Line filter on the word "Select": copy each matching line from the entries.

Data section:
%%

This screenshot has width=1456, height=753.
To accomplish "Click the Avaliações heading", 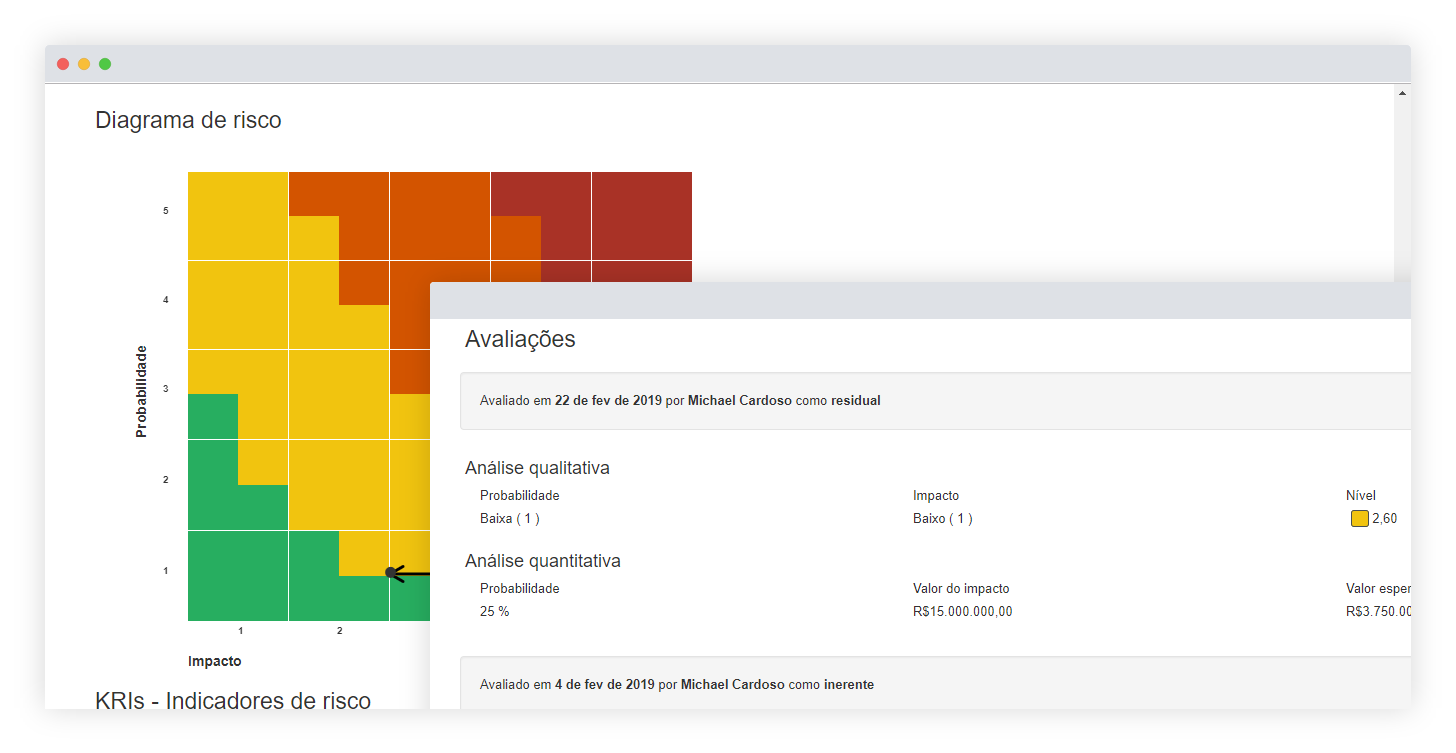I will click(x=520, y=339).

%%
%%

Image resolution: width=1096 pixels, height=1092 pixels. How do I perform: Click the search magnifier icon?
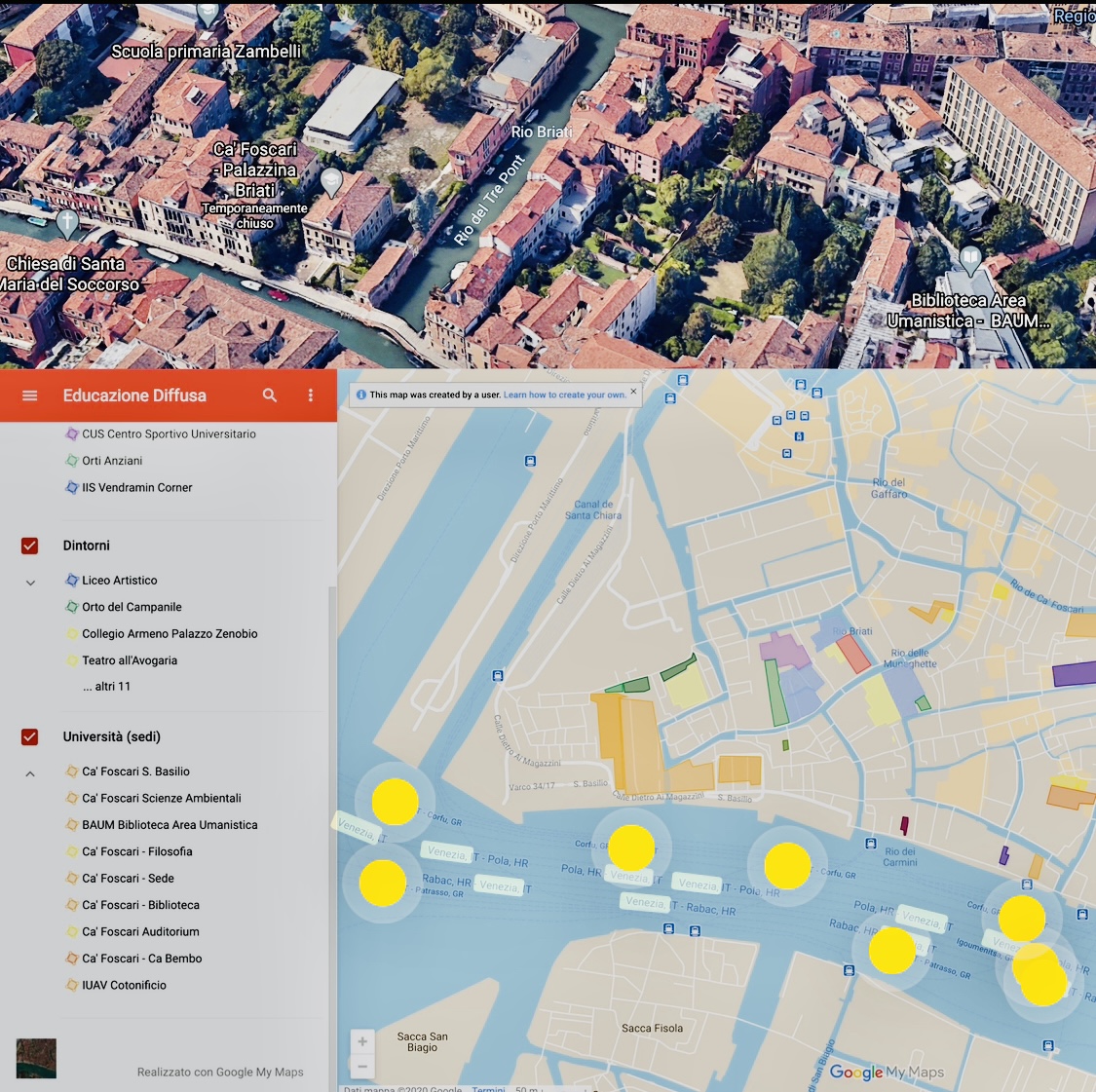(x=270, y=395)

%%
%%

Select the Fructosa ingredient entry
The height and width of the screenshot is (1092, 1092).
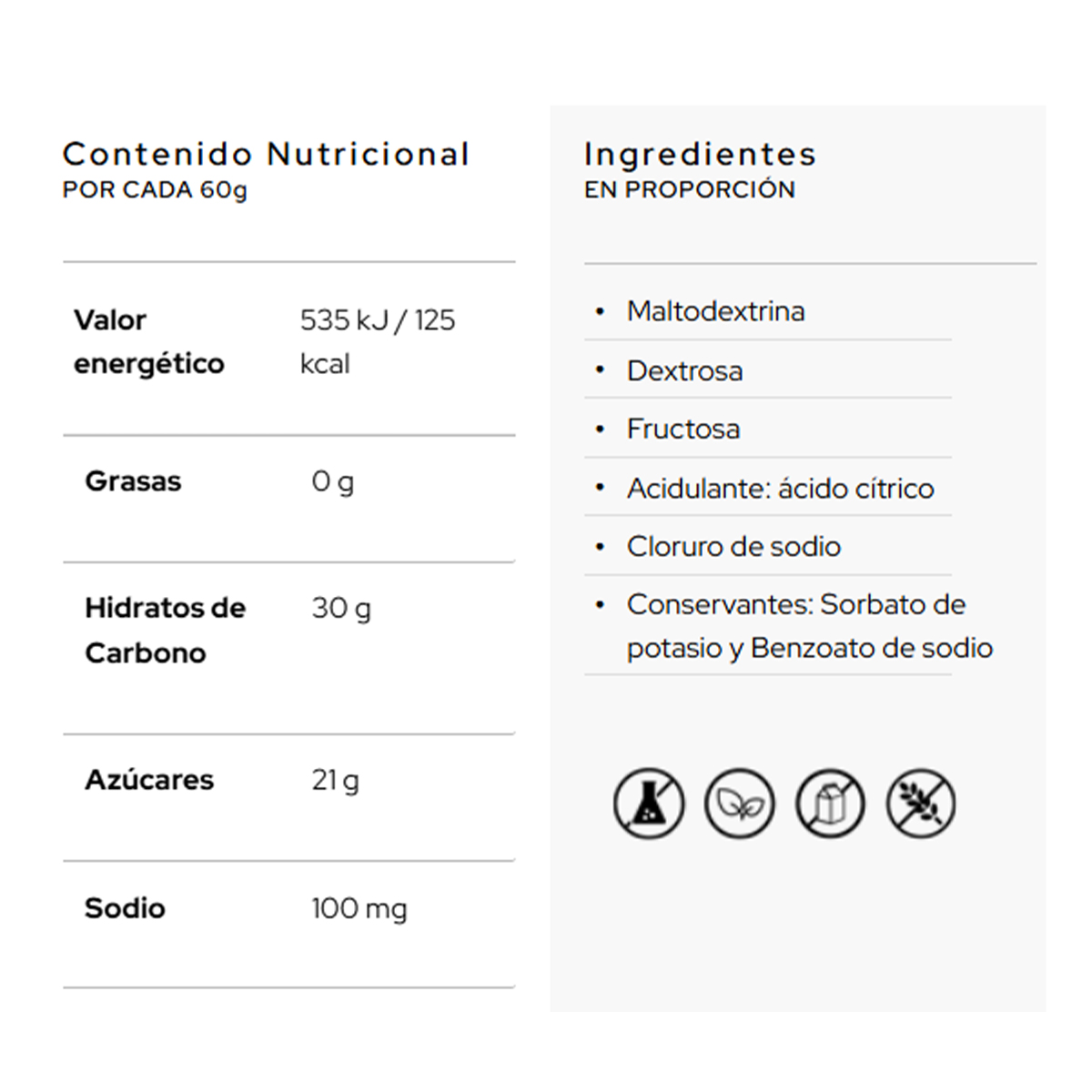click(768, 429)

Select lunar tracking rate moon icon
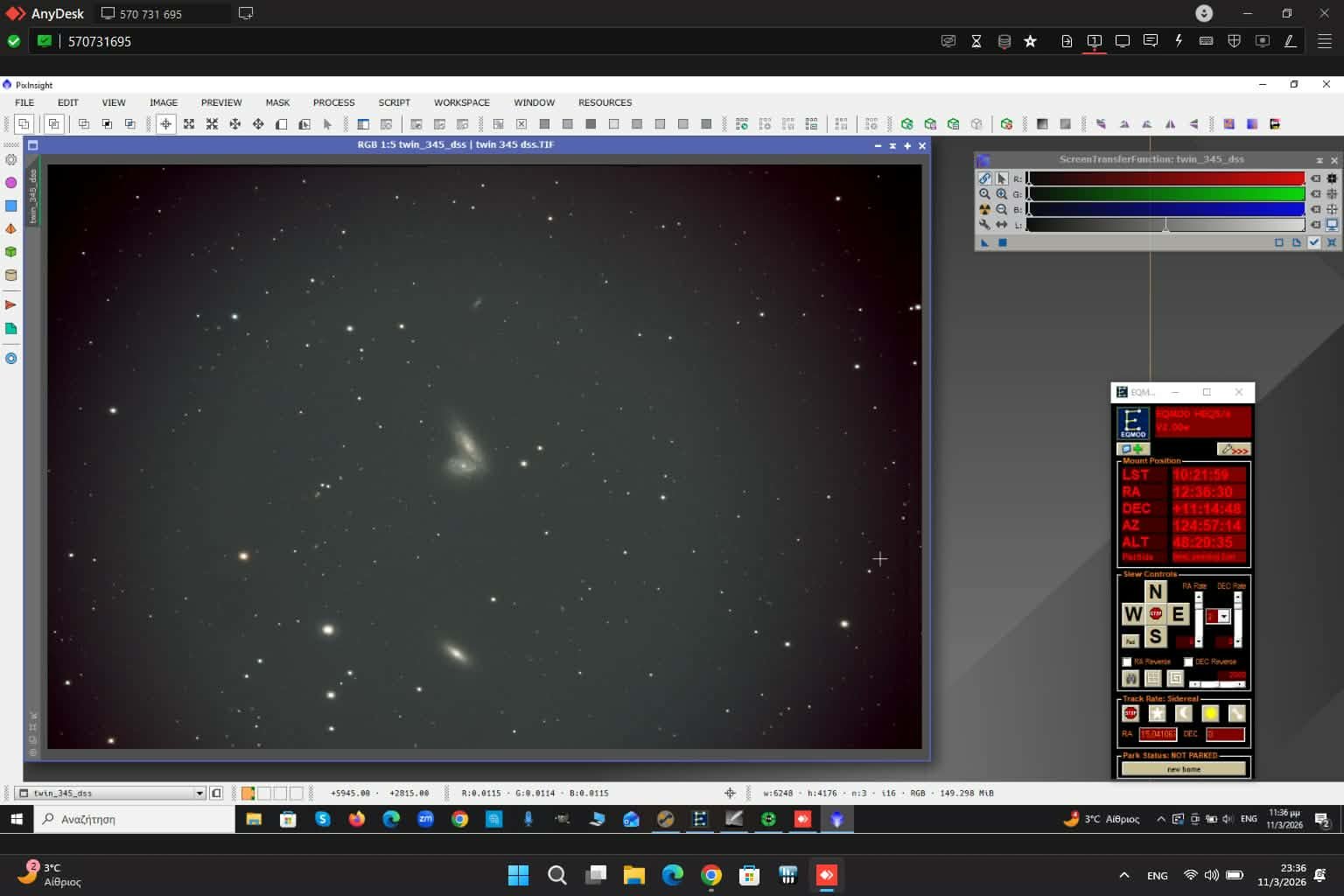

%%

Response:
Select the Fructosa ingredient entry
Select lunar tracking rate moon icon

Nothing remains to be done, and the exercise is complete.